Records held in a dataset
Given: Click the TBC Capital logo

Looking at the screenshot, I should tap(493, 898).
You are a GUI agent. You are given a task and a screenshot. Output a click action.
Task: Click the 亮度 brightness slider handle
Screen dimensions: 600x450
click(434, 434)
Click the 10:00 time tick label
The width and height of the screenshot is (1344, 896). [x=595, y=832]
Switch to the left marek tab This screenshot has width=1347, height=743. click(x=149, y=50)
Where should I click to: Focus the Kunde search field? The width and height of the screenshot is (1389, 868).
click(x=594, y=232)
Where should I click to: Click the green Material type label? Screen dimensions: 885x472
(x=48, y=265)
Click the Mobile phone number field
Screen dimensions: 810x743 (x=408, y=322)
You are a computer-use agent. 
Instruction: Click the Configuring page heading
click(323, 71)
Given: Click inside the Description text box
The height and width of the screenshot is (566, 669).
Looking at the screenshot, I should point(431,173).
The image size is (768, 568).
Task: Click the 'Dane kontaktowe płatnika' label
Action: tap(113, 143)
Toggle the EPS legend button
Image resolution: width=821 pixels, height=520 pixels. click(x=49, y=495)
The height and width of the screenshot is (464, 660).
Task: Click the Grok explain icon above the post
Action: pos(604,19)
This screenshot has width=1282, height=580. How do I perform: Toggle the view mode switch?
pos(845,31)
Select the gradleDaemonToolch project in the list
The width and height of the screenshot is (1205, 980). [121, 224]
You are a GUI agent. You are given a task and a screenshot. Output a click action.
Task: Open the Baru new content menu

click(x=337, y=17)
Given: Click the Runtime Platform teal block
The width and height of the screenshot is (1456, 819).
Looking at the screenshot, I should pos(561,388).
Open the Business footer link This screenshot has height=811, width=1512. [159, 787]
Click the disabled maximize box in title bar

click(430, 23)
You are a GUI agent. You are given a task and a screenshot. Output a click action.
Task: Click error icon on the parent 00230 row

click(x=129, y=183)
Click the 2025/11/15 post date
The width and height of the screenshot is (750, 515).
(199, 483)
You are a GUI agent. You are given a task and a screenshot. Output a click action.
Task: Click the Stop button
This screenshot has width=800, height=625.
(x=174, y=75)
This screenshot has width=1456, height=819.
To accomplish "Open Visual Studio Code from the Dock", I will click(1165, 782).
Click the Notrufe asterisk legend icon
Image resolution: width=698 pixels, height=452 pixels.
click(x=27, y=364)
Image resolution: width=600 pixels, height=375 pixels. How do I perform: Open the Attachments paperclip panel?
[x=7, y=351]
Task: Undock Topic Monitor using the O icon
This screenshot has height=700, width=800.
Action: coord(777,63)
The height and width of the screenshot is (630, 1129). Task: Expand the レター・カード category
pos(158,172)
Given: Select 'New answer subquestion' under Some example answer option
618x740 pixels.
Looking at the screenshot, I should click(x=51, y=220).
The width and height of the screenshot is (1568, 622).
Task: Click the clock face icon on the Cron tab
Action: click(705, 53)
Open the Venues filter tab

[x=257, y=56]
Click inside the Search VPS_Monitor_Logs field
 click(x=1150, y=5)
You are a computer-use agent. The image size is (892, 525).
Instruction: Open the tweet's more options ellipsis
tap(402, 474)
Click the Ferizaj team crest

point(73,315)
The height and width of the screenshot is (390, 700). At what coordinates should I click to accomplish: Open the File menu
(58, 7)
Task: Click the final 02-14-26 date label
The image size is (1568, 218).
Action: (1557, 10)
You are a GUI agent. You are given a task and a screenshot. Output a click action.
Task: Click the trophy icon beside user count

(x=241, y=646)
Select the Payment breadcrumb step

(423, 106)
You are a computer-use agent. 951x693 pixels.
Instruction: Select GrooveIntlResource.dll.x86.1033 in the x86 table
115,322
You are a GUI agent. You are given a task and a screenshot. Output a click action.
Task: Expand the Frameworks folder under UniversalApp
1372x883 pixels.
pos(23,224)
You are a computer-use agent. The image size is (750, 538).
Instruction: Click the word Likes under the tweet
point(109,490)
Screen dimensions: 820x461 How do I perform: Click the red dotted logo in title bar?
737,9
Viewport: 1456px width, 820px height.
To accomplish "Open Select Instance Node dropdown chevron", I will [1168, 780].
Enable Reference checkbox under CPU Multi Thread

## [YOUR TASK]
Rewrite the items from the line containing "You are a computer-use agent. 951x693 pixels." through the line containing "pos(23,224)", including the requests, and shift every coordinate in the answers by -126.

## [RESPONSE]
You are a computer-use agent. 951x693 pixels.
Instruction: Select GrooveIntlResource.dll.x86.1033 in the x86 table
-11,196
You are a GUI agent. You are given a task and a screenshot. Output a click action.
Task: Expand the Frameworks folder under UniversalApp
1372x883 pixels.
pos(-103,98)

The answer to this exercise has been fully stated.